**Given request:** Present every line of the entries below as a Markdown table with the columns "No." and "Text", numbering the rows and skipping any blank lines. Omit the pictures from your answer.

━━ Given data

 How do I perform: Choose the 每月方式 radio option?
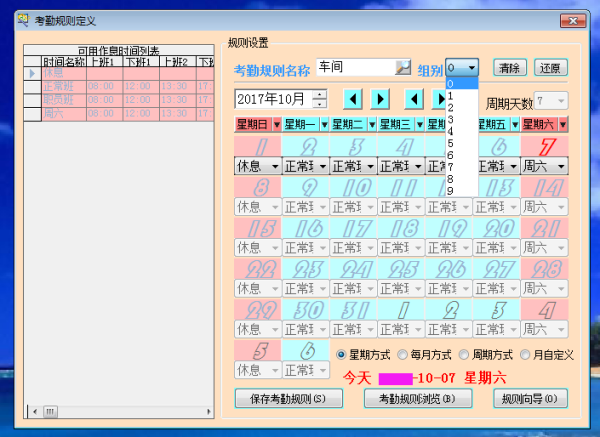coord(403,355)
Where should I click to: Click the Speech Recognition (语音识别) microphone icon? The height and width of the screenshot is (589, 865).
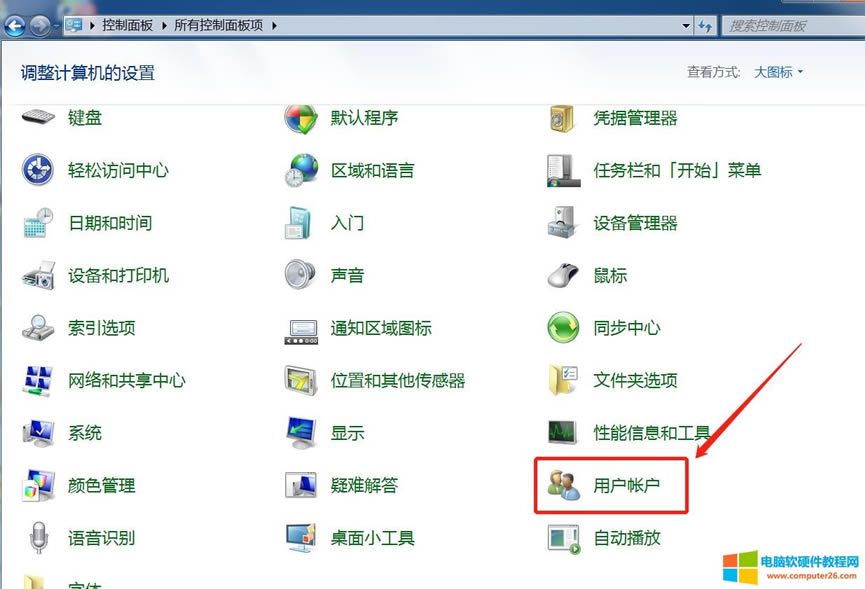(38, 538)
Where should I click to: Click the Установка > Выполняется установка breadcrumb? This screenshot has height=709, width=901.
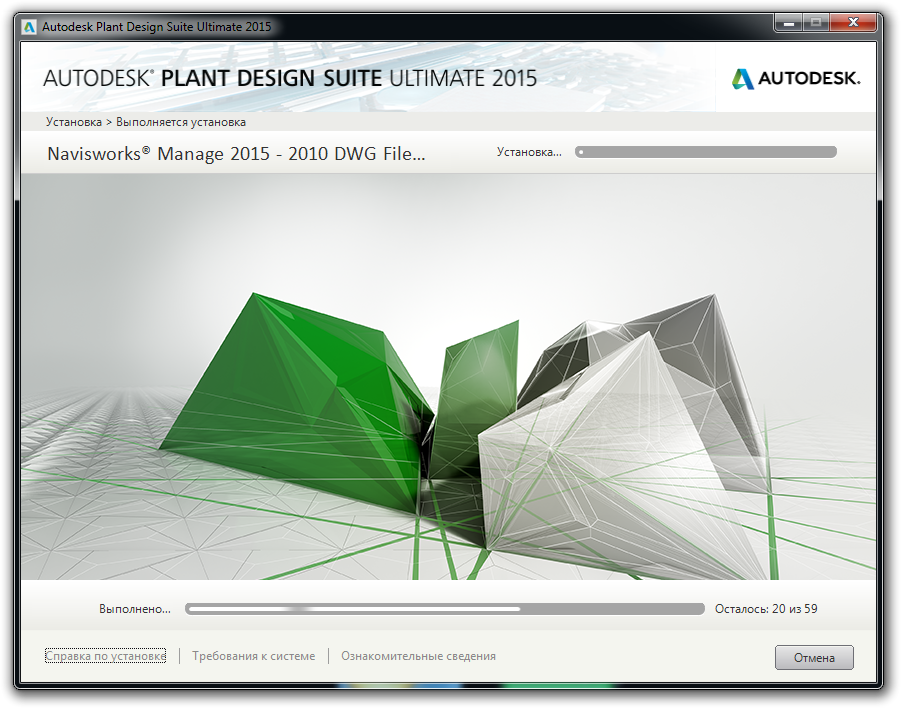145,122
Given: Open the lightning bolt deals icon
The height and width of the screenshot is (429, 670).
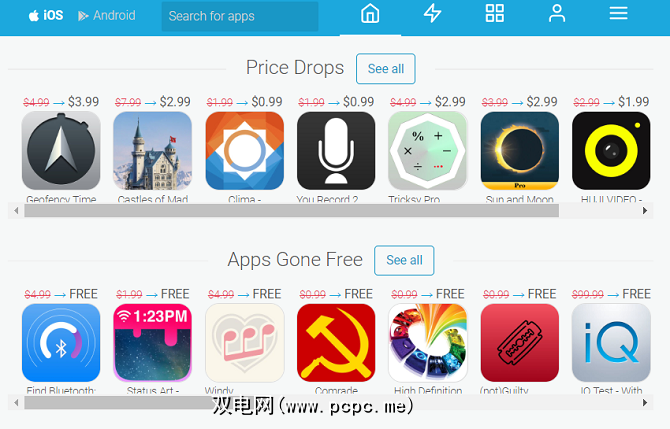Looking at the screenshot, I should pyautogui.click(x=432, y=14).
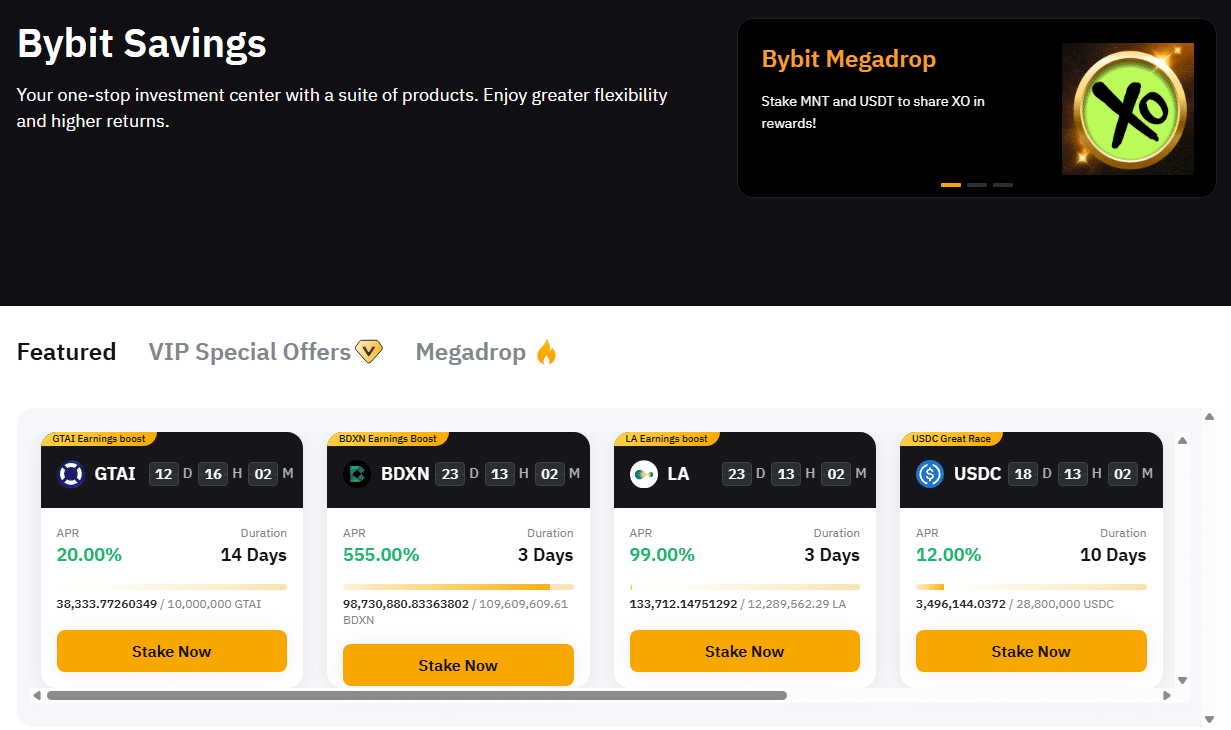The image size is (1231, 730).
Task: Select the second carousel indicator dot
Action: point(977,185)
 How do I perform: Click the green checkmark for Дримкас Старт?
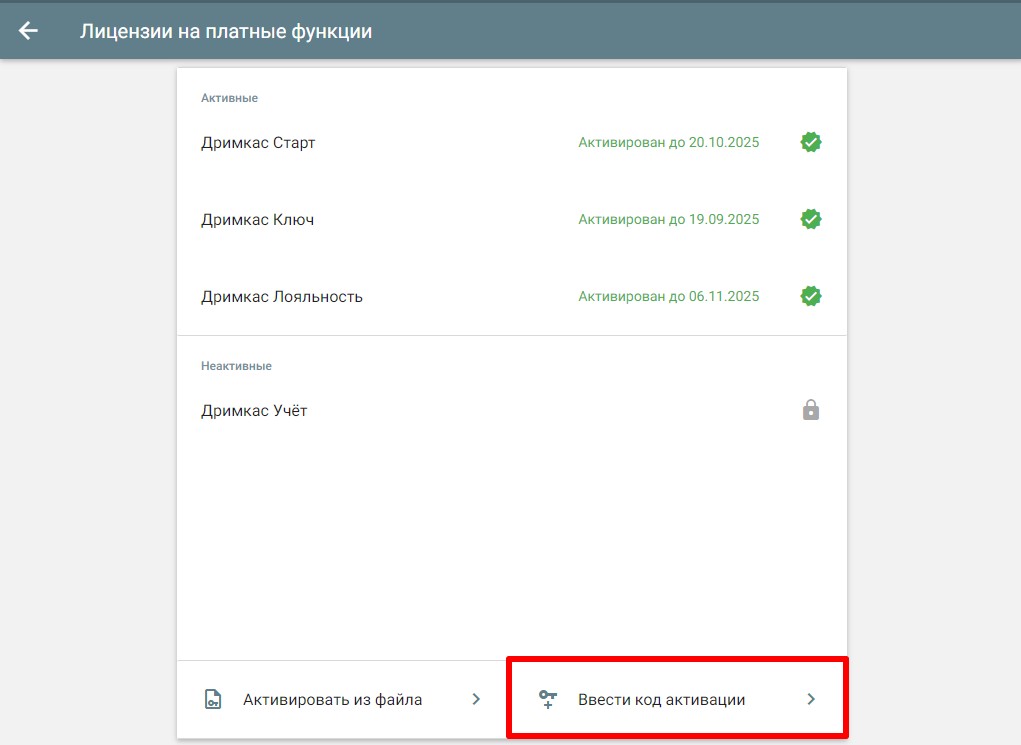(811, 142)
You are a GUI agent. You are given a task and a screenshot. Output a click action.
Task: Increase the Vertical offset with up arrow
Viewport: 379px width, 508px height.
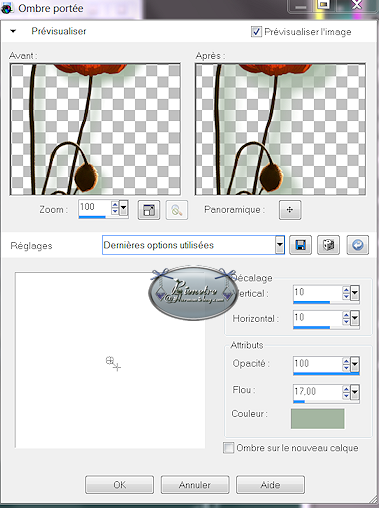click(x=346, y=290)
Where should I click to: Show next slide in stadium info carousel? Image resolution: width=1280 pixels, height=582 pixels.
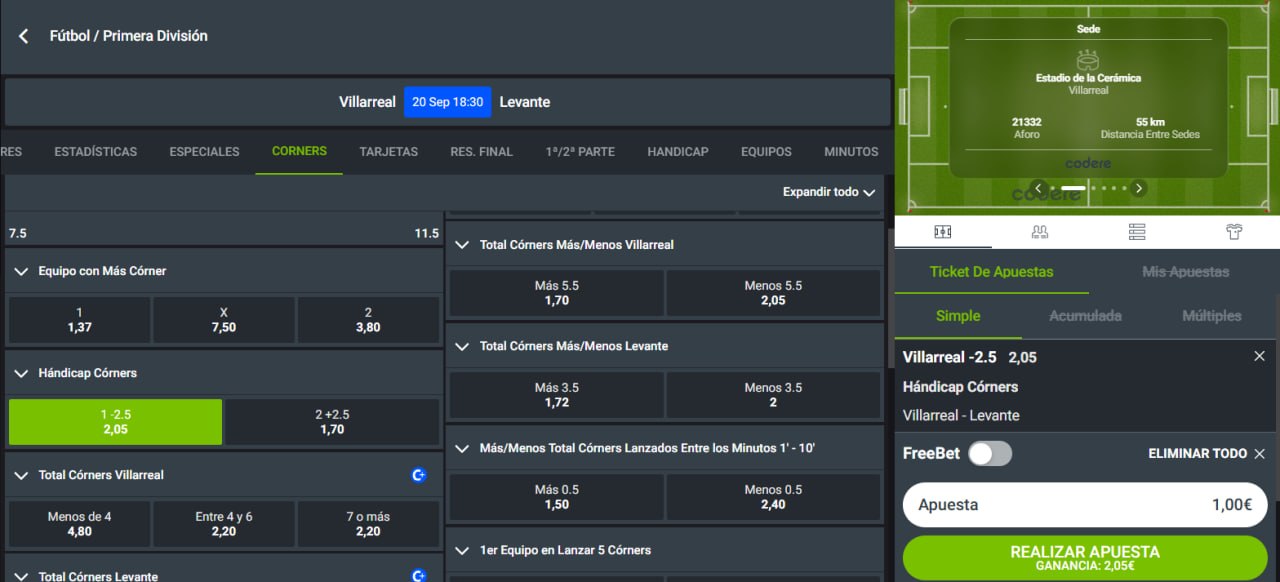1138,188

━━━━

**Output below:**
| No. | Text |
|---|---|
| 1 |  How do I perform: Choose the 每月方式 radio option? |
| 2 | coord(403,355) |
| 3 | Where should I click to: Click the Speech Recognition (语音识别) microphone icon? The height and width of the screenshot is (589, 865). |
| 4 | (38, 538) |
| 5 | Where should I click to: Click the Установка > Выполняется установка breadcrumb? This screenshot has height=709, width=901. |
| 6 | 145,122 |
| 7 | Given: Open the lightning bolt deals icon |
| 8 | The height and width of the screenshot is (429, 670). |
| 9 | Looking at the screenshot, I should pyautogui.click(x=432, y=14). |
| 10 | The image size is (1231, 730). |
| 11 | Task: Select the second carousel indicator dot |
| 12 | Action: point(977,185) |
| 13 |  How do I perform: Click the green checkmark for Дримкас Старт? |
| 14 | (811, 142) |
| 15 | You are a GUI agent. You are given a task and a screenshot. Output a click action. |
| 16 | Task: Increase the Vertical offset with up arrow |
| 17 | Viewport: 379px width, 508px height. |
| 18 | click(x=346, y=290) |
| 19 | Where should I click to: Show next slide in stadium info carousel? Image resolution: width=1280 pixels, height=582 pixels. |
| 20 | 1138,188 |